== Segment start ==
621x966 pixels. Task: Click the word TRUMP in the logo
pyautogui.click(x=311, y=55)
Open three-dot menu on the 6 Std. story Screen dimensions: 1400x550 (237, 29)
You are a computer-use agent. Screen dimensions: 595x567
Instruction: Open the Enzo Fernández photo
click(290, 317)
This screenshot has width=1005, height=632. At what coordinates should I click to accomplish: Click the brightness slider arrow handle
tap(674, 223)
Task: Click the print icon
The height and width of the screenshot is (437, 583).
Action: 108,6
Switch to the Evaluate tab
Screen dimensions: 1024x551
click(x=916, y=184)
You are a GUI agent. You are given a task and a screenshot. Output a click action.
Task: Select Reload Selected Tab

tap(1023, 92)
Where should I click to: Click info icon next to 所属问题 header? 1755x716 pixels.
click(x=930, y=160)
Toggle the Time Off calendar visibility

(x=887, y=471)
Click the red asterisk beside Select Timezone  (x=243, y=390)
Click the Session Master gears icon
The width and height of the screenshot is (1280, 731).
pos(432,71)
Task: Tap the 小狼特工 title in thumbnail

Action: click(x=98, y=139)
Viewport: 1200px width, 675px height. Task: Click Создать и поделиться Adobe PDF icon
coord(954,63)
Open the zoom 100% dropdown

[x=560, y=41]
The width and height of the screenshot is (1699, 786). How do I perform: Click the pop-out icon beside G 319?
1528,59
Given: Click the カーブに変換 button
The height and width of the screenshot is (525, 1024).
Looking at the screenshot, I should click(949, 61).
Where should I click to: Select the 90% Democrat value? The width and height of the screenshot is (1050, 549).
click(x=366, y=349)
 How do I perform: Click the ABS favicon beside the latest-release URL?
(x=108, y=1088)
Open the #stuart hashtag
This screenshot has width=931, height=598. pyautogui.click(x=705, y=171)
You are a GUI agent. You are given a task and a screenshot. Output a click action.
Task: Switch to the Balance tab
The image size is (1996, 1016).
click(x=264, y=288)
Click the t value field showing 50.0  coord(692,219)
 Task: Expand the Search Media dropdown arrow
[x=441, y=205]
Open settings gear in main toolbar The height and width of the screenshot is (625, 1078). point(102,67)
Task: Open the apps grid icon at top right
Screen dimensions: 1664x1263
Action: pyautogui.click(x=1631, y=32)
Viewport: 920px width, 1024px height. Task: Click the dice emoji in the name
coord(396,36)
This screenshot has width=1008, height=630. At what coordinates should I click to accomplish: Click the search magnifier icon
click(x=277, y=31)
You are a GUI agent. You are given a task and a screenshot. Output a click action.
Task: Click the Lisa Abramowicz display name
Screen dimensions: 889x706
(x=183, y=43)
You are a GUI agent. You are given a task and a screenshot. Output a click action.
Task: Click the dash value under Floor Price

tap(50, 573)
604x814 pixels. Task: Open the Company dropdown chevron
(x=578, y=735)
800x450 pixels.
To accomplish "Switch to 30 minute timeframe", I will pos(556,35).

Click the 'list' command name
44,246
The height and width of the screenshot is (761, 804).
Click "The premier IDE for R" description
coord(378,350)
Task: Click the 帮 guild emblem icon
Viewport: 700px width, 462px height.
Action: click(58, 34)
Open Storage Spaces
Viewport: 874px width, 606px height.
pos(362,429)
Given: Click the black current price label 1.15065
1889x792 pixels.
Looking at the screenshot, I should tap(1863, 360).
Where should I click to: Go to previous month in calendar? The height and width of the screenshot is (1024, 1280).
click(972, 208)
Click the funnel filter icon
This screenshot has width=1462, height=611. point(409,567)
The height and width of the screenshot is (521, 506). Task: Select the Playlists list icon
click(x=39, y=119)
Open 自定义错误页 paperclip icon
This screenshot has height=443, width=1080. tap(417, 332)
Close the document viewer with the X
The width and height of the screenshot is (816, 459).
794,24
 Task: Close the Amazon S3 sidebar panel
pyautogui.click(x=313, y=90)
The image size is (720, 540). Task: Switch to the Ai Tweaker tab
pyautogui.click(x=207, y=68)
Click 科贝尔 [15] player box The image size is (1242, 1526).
== Segment end ==
Using the entries above, return exactly the lines from the line with "Task: Open the apps grid icon at top right" to the line with "800x450 pixels.", counting both of those lines.

Expected answer >>
Task: Open the apps grid icon at top right
Screen dimensions: 1664x1263
Action: pyautogui.click(x=1631, y=32)
Viewport: 920px width, 1024px height. Task: Click the dice emoji in the name
coord(396,36)
This screenshot has width=1008, height=630. At what coordinates should I click to accomplish: Click the search magnifier icon
click(x=277, y=31)
You are a GUI agent. You are given a task and a screenshot. Output a click action.
Task: Click the Lisa Abramowicz display name
Screen dimensions: 889x706
(x=183, y=43)
You are a GUI agent. You are given a task and a screenshot. Output a click action.
Task: Click the dash value under Floor Price

tap(50, 573)
604x814 pixels. Task: Open the Company dropdown chevron
(x=578, y=735)
800x450 pixels.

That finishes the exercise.